三浦しをんさんは好きな作家なのですが、この作品はそれほど刺さらないというか・・・

男子高校生ってこんなに物事を考えないで生きているのかな?と不安になるような感じ。

読者のためとはいえ(作中後半で明らかになる構成)、二人の母がいる男子高校生が疑問に思いながらも、出生の秘密や父親のことなどを聞かずに17年も二つの家で生活する設定がちょっと不自然。

どちらが実の親かくらいは聞きたくなるのにそれすら聞いてこなかったって・・・

読者に予想させる余地を残しすぎ(笑)

 

三浦しをん原田マハは最近好きなのですが、図書館でも予約待ちで読みたい時に読めないのが残念です。

 

高田郁「あきない世傳金と銀」

高田郁「あきない世傳金と銀」

完結しました。半年ごとに出版されるも、図書館の予約待ちが長すぎて手にする頃には「この人って誰だっけ?」と首をひねることもしばしば。

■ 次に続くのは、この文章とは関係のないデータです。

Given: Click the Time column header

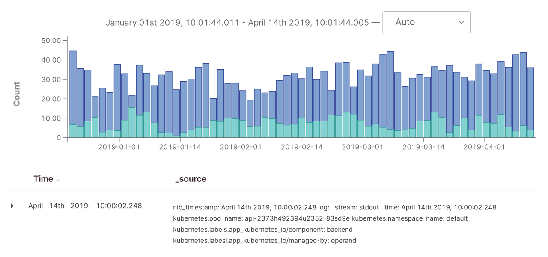Looking at the screenshot, I should (43, 179).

絶え間ない困難と苦労をとにかく前向きに清く正しく乗り越えていくヒロイン幸に、ハラハラしつつうまく解決するとホッとするの連続。

浴衣は五十鈴屋が発明したと思っているけどいいのかな?力士の名前入り浴衣も幸の発明なのかな(笑)。

 

ずっと嫌がらせをしてくる悪役の豪商は、なぜ執拗に嫌がらせをするのかというと、多分幸に嫉妬していたのだろうと思われます。

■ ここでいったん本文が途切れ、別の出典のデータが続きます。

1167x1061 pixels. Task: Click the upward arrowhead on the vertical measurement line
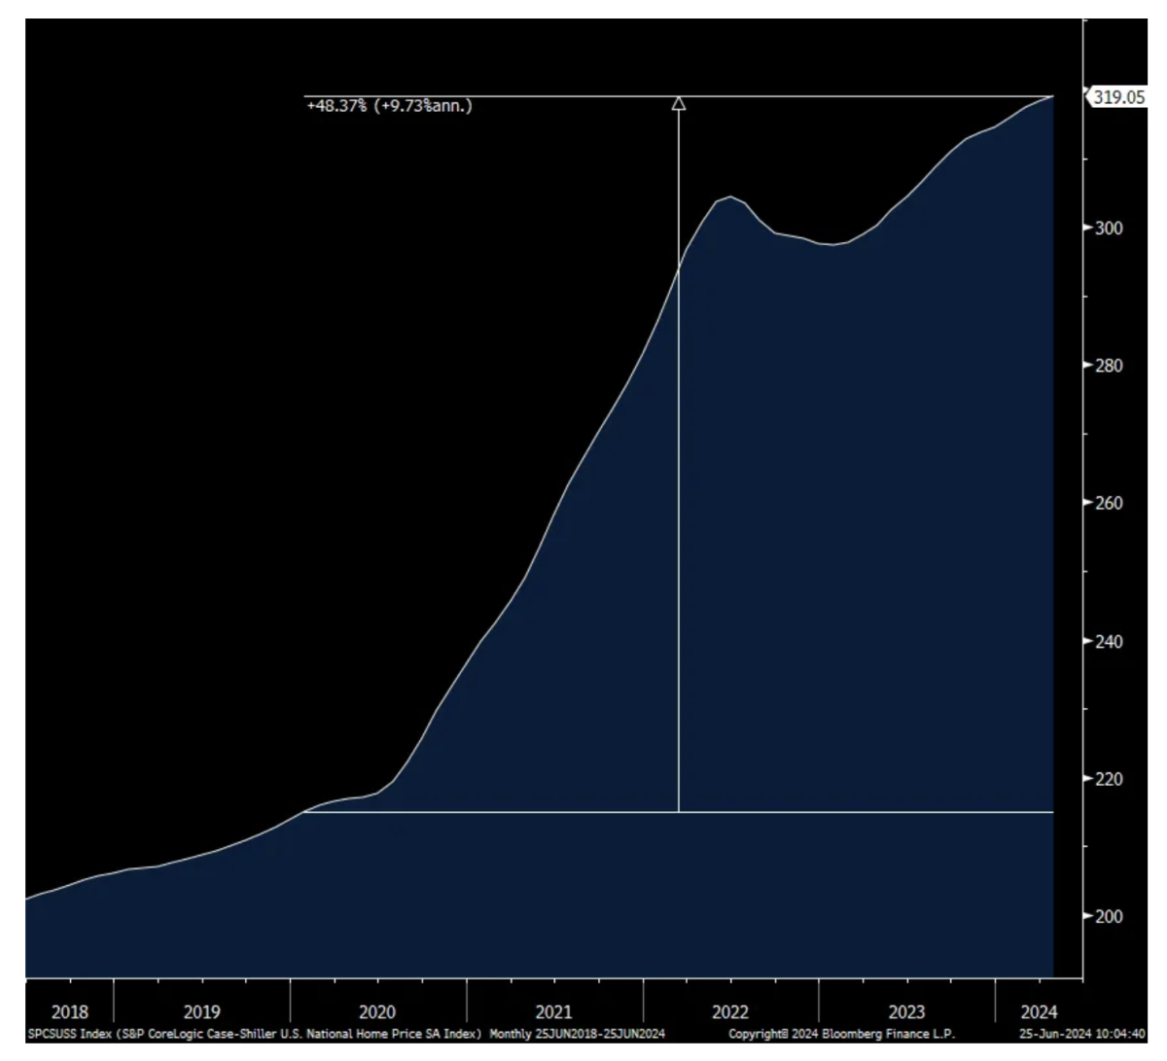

直接何かをしたわけではなくても、人の成功を喜べないという(自分が考えていたことを実践して成功したらなおさら)。知らないところで人の恨みをかうことがあるという不条理に、あるあると思いました。

 

最終巻で悪役は懲罰にあい江戸払いになってほっと一安心。

タイトルにもある「金と銀」は最後に出てきました。

「銭は日々の暮らしを支えるもの。商いで使うのは金と銀。金は重くて柔らかくて光り続ける。銀は曇ってしまうが、それは人の手を渡ったこと、商いに役立ったことの証。金と銀は両方ないと商いはできない」(ざっくり要約)

「五十鈴屋の御寮さんは光り続ける金」であり、「お前は銀となって金の傍を離れず金を活かす努力をしろ」と元大番頭が丁稚奉公に上がる前日に息子に送った言葉です。

丁稚は手代となり、型染の図案を考え、幾度の困難にも負けずにヒロインを支えます。

恋い慕う気持ちもあるようですが、そこは忍んで。

 

こんなに困難なことばかり起きなくてもいいんじゃないかとか、ヒロインがあまりに清く正しすぎてちょっとどうだろうと思ったりもしましたが、無事に終わって良かったです。ちなみに私は菊栄さんのファンです。

 

 

古田武彦「失われた九州王朝」

古田武彦「失われた九州王朝」

今回も粘着質に検証を重ねています。

ヤマト王権」と「倭国」は別と言う考えは私の持論でもあるのですが、それを論証してくれていて、読んでいて安心でした。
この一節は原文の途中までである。